This month, Dr. van Beek was the lead author of the first comprehensive survey of bog bodies — a burial tradition believed to span 7,000 years. The multidisciplinary study, published in the journal Antiquity, created a database of more than 1,000 such bog people, some arrestingly lifelike, from 266 historical bog sites across a swath of northern Europe, from Ireland to the Baltic States.

Relying on recorded folklore, descriptions and depictions, newspaper reports and antiquarian records, a team of Dutch, Swedish and Estonian researchers focused on the rise of bog burials starting around 5200 B.C., in the Neolithic period and into the Bronze Age. The team took particular interest in the tradition’s efflorescence from 1000 B.C. to 1500 A.D., from the Iron Age to the medieval period.

“While a number of bog scholars have been arguing that we need to reconceptualize bog bodies to include the skeletonized remains from more alkaline bog lands and wetlands, this is the first major study to do it systematically,” Melanie Giles, a British archaeologist not involved in the study, said in an email. “The results are really quite important, showing a formal burial phase in the Bronze Age and a rise in violent deaths during the time in which these bogs, within certain hot spots, grow exponentially.”
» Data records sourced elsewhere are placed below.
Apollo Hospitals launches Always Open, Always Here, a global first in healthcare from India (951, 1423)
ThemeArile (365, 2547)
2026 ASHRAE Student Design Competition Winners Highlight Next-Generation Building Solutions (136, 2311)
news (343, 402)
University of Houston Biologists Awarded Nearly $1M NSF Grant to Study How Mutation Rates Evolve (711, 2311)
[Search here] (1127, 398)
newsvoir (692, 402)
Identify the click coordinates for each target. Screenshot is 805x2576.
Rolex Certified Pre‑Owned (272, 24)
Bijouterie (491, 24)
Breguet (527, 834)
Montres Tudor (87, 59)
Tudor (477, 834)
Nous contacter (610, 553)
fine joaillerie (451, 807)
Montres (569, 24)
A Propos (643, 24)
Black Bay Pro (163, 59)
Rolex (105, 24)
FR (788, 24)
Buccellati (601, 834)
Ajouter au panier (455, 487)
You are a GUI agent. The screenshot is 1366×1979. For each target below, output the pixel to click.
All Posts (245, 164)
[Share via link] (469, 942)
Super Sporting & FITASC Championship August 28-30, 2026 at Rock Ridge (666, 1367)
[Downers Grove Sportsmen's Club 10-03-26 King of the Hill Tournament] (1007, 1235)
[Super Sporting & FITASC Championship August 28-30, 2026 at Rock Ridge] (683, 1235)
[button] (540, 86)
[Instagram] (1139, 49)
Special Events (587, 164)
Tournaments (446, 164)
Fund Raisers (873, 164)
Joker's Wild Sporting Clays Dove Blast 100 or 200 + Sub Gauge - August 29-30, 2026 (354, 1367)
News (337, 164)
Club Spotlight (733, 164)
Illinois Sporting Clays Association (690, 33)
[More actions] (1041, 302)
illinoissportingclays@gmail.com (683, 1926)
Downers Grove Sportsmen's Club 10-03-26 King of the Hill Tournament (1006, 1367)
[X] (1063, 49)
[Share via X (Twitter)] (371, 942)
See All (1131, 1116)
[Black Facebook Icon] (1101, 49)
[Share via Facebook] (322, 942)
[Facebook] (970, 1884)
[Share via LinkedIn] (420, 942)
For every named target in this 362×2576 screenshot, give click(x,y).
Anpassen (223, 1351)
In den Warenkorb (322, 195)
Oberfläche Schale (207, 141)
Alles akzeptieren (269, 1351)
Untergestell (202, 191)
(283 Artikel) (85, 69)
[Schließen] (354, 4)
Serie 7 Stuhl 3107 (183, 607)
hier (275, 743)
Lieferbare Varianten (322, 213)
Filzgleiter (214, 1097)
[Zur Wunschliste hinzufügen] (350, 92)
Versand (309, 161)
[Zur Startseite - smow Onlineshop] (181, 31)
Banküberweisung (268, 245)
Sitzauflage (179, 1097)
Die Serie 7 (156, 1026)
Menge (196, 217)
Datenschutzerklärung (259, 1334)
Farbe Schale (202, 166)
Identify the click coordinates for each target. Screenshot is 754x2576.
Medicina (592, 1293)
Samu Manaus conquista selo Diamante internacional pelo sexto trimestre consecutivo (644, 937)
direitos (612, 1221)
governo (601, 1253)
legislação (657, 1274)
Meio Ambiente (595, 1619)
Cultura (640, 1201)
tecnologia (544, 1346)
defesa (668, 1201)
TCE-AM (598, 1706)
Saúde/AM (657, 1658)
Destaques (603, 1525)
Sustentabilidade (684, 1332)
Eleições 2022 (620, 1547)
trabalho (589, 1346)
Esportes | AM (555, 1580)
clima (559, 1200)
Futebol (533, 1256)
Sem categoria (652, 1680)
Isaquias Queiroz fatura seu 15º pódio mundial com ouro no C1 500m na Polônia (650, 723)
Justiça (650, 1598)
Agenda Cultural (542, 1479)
Cases are divided into three main categories: bog mummies, whose skin, soft tissue and hair are preserved; bog skeletons, with only the bones surviving; and a third group composed of the partial remains of both. “Many finds have been lost in the distant past or are only known through published sources,” Dr. van Beek said. “These ‘paper’ bog bodies are documented with varying degrees of detail and reliability.” Before the 19th century, bodies pulled out of bogs were often given a Christian reburial.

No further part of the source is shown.